Sapkowski: nie gram w "Wiedźmina"
Andrzej Sapkowski, autor cyklu powieści o wiedźminie Geralcie, na podstawie których stworzono grę komputerową, powiedział, że nie grał jeszcze w "Wiedźmina" i nie zamierza tego robić. Bardzo mu
się natomiast podoba filmowa oprawa gry wyreżyserowana przez
Tomasza Bagińskiego.
07.11.2007 | aktual.: 07.11.2007 20:20
Całkiem sympatyczna jest ta zajawka. Wesoła taka. Dużo machania mieczem, ciach! ciach! No ale robił to profesjonalista, autor nominowanej do Oscara "Katedry" - mówił Sapkowski na spotkaniu zorganizowanym z okazji premiery gry w warszawskim Empiku Junior.
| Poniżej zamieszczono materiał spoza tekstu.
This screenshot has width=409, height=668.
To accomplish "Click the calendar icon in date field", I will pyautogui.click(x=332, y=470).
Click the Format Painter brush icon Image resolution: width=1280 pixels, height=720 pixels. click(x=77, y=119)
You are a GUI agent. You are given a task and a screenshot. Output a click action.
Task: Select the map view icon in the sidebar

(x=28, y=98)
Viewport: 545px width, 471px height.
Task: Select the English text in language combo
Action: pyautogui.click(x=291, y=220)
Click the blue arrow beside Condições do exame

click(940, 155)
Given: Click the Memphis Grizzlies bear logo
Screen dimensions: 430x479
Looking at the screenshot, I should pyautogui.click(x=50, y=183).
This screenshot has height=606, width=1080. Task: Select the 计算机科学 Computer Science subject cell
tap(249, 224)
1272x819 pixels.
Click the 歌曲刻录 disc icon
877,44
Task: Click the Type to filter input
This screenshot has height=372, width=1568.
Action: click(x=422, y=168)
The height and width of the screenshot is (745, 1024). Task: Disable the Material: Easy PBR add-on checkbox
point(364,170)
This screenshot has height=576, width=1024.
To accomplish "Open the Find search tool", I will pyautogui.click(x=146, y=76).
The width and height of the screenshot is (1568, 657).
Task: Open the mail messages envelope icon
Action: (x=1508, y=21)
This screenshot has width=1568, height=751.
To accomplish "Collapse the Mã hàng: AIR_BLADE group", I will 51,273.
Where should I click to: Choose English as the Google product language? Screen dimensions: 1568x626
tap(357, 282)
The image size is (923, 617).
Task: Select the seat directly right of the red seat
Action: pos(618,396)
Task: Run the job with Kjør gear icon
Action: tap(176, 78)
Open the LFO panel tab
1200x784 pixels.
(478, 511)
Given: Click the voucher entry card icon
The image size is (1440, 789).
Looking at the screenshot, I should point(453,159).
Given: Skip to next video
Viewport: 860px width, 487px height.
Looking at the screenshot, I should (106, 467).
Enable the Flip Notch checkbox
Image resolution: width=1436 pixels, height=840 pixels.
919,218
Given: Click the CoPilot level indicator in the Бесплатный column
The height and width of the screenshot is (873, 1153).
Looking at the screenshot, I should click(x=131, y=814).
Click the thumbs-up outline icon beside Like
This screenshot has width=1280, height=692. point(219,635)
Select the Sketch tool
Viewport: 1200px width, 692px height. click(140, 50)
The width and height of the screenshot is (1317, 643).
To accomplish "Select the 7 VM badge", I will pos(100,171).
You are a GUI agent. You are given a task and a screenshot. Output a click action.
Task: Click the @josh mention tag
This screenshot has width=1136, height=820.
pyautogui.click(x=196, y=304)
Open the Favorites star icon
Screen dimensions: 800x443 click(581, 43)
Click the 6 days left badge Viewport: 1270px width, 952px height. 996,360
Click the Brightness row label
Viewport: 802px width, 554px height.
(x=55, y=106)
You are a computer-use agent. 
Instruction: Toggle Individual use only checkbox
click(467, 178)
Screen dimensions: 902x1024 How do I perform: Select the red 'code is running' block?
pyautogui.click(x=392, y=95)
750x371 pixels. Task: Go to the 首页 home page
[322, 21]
Nie wiem czy gra mi się podoba, czy nie, bo nie grywam w gry komputerowe - uciął pisarz, gdy zadano mu pytanie o ocenę samej gry.
Sapkowski nie chciał też spekulować, na ile postać Geralta stworzona przez autorów gry podobna jest do bohatera jego książek. Pisząc nie wyobrażam sobie obrazów, nie wizualizuję - po prostu piszę - powiedział.
Gra RPG, która trafiła do sklepów 26 października, jest na tyle krwawa, że w wersji przeznaczonej na rynek niemiecki ocenzurowano jej kolorystykę - krew jest w tej wersji zielona, aby nieco odrealnić okrucieństwo walk. W tym aspekcie gra dość wiernie oddaje klimat książek Sapkowskiego. Pisarz zdradził, że upodobanie do urządzania rzezi na kartach książek, a zwłaszcza uśmiercania głównych bohaterów, zawdzięcza uważnej lekturze klasyki literackiej.
Weźmy Danusię Jurandównę czy bohaterów "Ogniem i mieczem". Tak to właśnie w literaturze jest. Tylko w hollywoodzkich produkcjach czarne charaktery giną w mękach, a dobrzy biorą ślub. Poza tym uważam, że czytelnikiem należy wstrząsnąć. Jak się go trochę szarpnie, to od razu się budzi - mówił pisarz.
Cieszyć się należy, że literatura kogoś może zainspirować, to mile łechce próżność pisarską - komentował Sapkowski obfitość pojawiających się w ostatnich latach dzieł opartych na jego książkach. Wiedźmin Geralt ma już wcielenie komiksowe, pojawia się w grach karcianych, został bohaterem serialu, a teraz - gry komputerowej. Pisarz nie obawia się też, że wielość wcieleń Geralta rozmyje pierwotną wizję postaci literackiej.
Adaptacja jest adaptacją. Bohaterowi literackiemu żadna adaptacja nie zaszkodzi, co innego - autorowi - mówił Sapkowski, wspominając historię pewnej nagrody literackiej, która miała przypaść pewnemu pisarzowi, ale część jurorów nie przeczytała książki tylko obejrzała serial. I nagroda przepadła - wzdychał Sapkowski. Ale i tak na tle polskiej produkcji filmowej ostatniego dziesięciolecia serial "Wiedźmin" jakoś się broni - dodał pisarz.
Gra rozpoczyna się w momencie, gdy Wiedźmin traci pamięć powracając do rzeczywistości w pięć lat po Wielkiej Wojnie. Z miejsca zostaje wciągnięty w intrygi polityczne i wojnę ludzi z nieludźmi. Fabuła, oprócz miejsca akcji, nawiązuje do prozy poprzez znane czytelnikom sytuacje i postaci. Spotkamy wielu starych znajomych Geralta jak Triss, Jaskra, Panią Jeziora, starego Vesemira. Żeby grać nie trzeba znać powieści - amnezja Geralta ułatwia wyjaśnienie wielu wątków.